Entretanto, há de se considerar alguns pontos para que essa troca valha a pena.

A começar pela escolha de setores resilientes e defensivos sob a ótica de crédito, como energia e saneamento, especialmente em emissores com as melhores avaliações por agências de risco (AAA).

Além disso, o BTG recomenda não alongar demais a posição, optar por vencimentos médios, de até cinco anos.

Por fim, a questão da isenção de IR para pessoa física também é apontada como um diferencial significativo. As indicações são para debêntures incentivadas e Certificados de Recebíveis do Agronegócio (CRAs).

“Usando como preferência debêntures incentivadas e CRAs com ratings de crédito elevados (entre AA, AA+ e AAA), podemos ver que a diferença de retorno absoluto anual entre ativos de crédito privado e títulos públicos é bastante expressiva”, diz o relatório.

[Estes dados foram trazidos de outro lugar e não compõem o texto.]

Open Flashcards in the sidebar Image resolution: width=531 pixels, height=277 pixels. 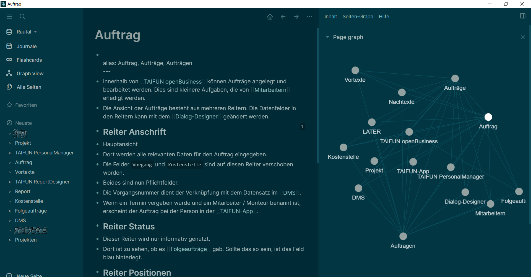[x=29, y=60]

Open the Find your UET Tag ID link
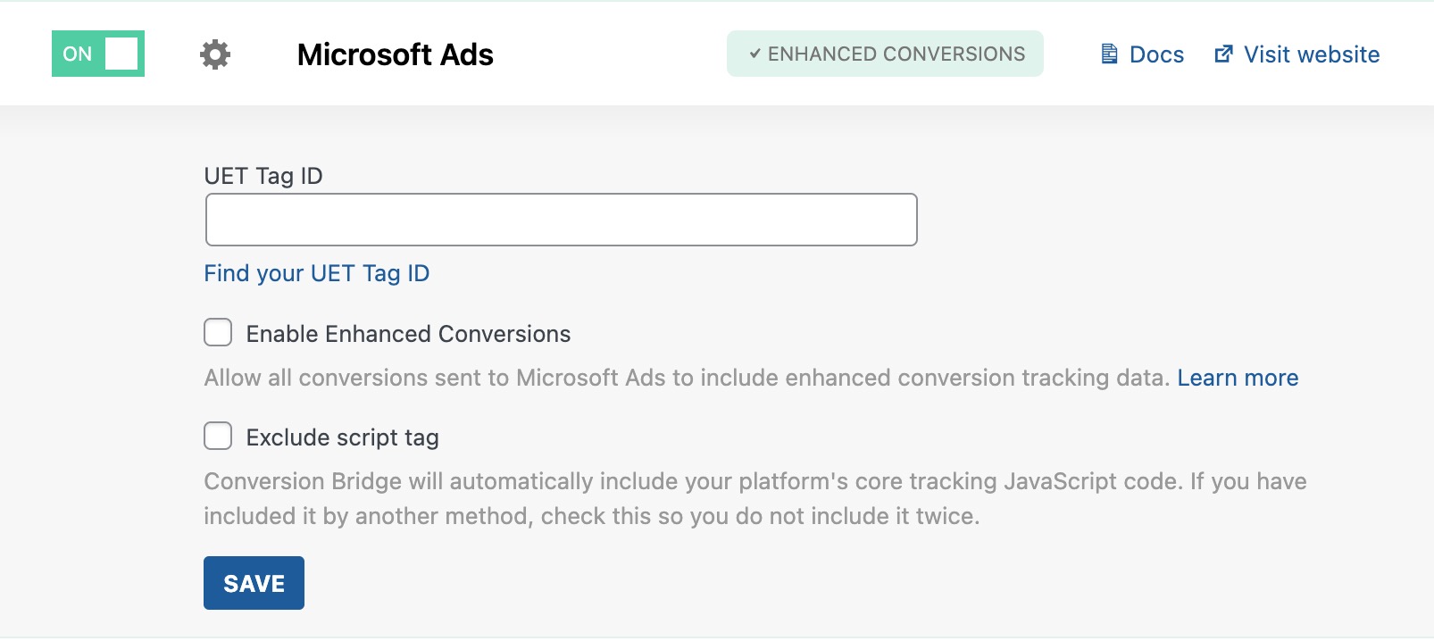click(x=317, y=273)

  • LEIA TAMBÉM: Confira as escolhas de bancos e corretoras para CRAs e debêntures no mês de junho

Saneamento e energia

O relatório afirma que a escolha de energia e saneamento é pelo modelo de negócio. Muitos ativos operam com contratos de longo prazo e corrigidos pela inflação (IPCA), garantindo receitas reguladas ou demanda relativamente estável, o que permite boa previsibilidade de receitas.

Setores de serviço essencial para a população tem menos probabilidade de ruptura abrupta de demanda ou obsolescência do negócio. Dessa forma, as companhias do setor conseguem ter maior recorrência de geração de caixa.

Para o crédito privado, essas são características essenciais, que dão mais clareza em relação ao pagamento de juros. Em seu relatório, o BTG traz alguns títulos:

  • TAEED2 / TAEEB2 — Taesa
  • ENEV26 — Eneva
  • ELET42 — Axia (Eletrobras)
  • SBSPB6 / SBSPE9 — Sabesp
  • NEOE16 — Neoenergia
  • EGIEA6 — Engie Brasil
  • EQPAA1 — Equatorial
  • CTEE29 — CTEEP (Isa Energia Brasil)

Atenção ao risco

Neste ponto é preciso destacar a diferença do risco do Tesouro IPCA+ para o crédito privado do ponto de vista do emissor.

O Tesouro IPCA+ é um título público, emitido pelo governo federal — essa é a maior garantia possível, o chamado risco soberano. A chance de a União não arcar com sua dívida é muito baixa.

O mesmo não pode ser dito do crédito privado. O risco de debêntures e CRAs é o risco do seu emissor, por isso o banco destacou as empresas “de melhor qualidade”.

Diferentemente de CDBs, LCIs e LCAs que contam com o Fundo Garantidor de Créditos (FGC), o crédito privado não tem garantidor externo. O pagamento depende única e exclusivamente do dinheiro em caixa da empresa.

Por isso, o juro oferecido por esses títulos deve ser maior do que o do Tesouro IPCA+, para compensar o risco que o investidor está correndo. É importante ter isso em mente na hora de decidir pela estratégia do reinvestimento.

Na máxima, se o risco do crédito privado for maior do que o seu perfil de investidor aguenta, os próprios títulos do Tesouro IPCA+ são opções para reinvestimento.

Na plataforma do Tesouro Direto, o Tesouro IPCA+ 2032 está pagando IPCA + 8,38% nesta quarta-feira (24) — uma taxa histórica, como o próprio BTG destacou.